Mixed feelings. The theme is so hackneyed that I'm stunned it hasn't been done before. Cursory look through the cruciverb database doesn't turn up anything, though, so ... it's simultaneously original and old-as-dirt. But who cares? I didn't even see the theme. How could I? The puzzle was (until the very very very end) so easy I didn't have time to think about what was going on in those circled squares, or much of anything beyond the nice long Downs. And the fill was smooth enough, and grimace-free enough, that it didn't call attention to itself in either a bad or good way. It just flew by. Short fill is dull in parts, but not ugly. I don't like that the tossed "salad"s are not all broken across two words; PIÑA COLADAS is a yucky outlier in this regard. Should've been chucked. Boo. But overall, the puzzle was fine. I like how timely the puzzle is—at least for me, personally. As I write this, I am at the end of a Very LAZY SUNDAY (29D: Relaxing time after church, say), with a G&T in my rearview mirror and homemade mint chip ice cream (with mint from the garden) waiting for me when I'm through here. Hiked in the woods with dogs much earlier in the day, but the rest of the time I spent organizing my comic collection (which I'd let get disgustingly disorganized over a period of many years) and listening to music. If it were a tad less, uh, sweaty, today would've been perfect.
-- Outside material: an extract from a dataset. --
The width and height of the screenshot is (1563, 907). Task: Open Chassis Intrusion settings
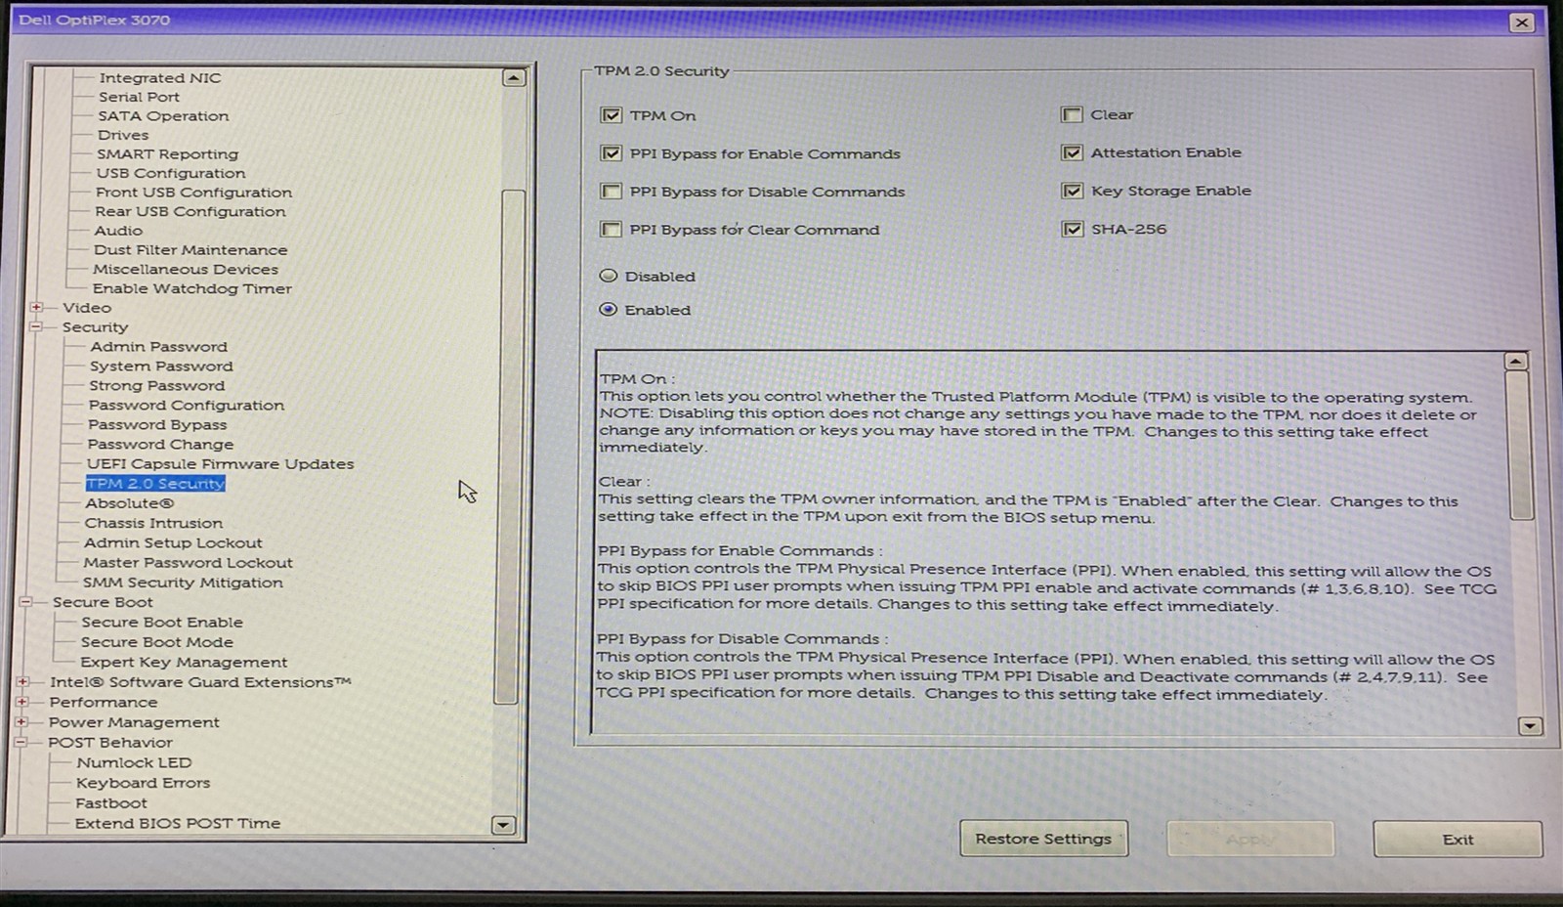point(153,523)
I thought I was gonna come close to my Monday NYT record solving time (which ... I actually don't remember, though I think it's 2:36. I've been faster on other easy puzzles, but not the NYT). And I would've gotten it, too, if it weren't for those meddling kids, by which I mean a Taylor Swift album name I totally blanked on and a "Longtime newsman" whose name I am never going to remember no matter how many times I see it in puzzles. Roger O'NEIL? Sure, why not? Not in my time, but great—his name crossing "RED" meant a hiccup of untold seconds, resulting in a final time of 2:45, which is still fast, but ... it's infinity far from from 2:36, in my experience. I see 2:40s a lot. I see 2:30s virtually never. I have dumb fat clumsy fingers, too, which ... don't do me any favors.

That's all. Stay authentic, colloquially! See you tomorrow.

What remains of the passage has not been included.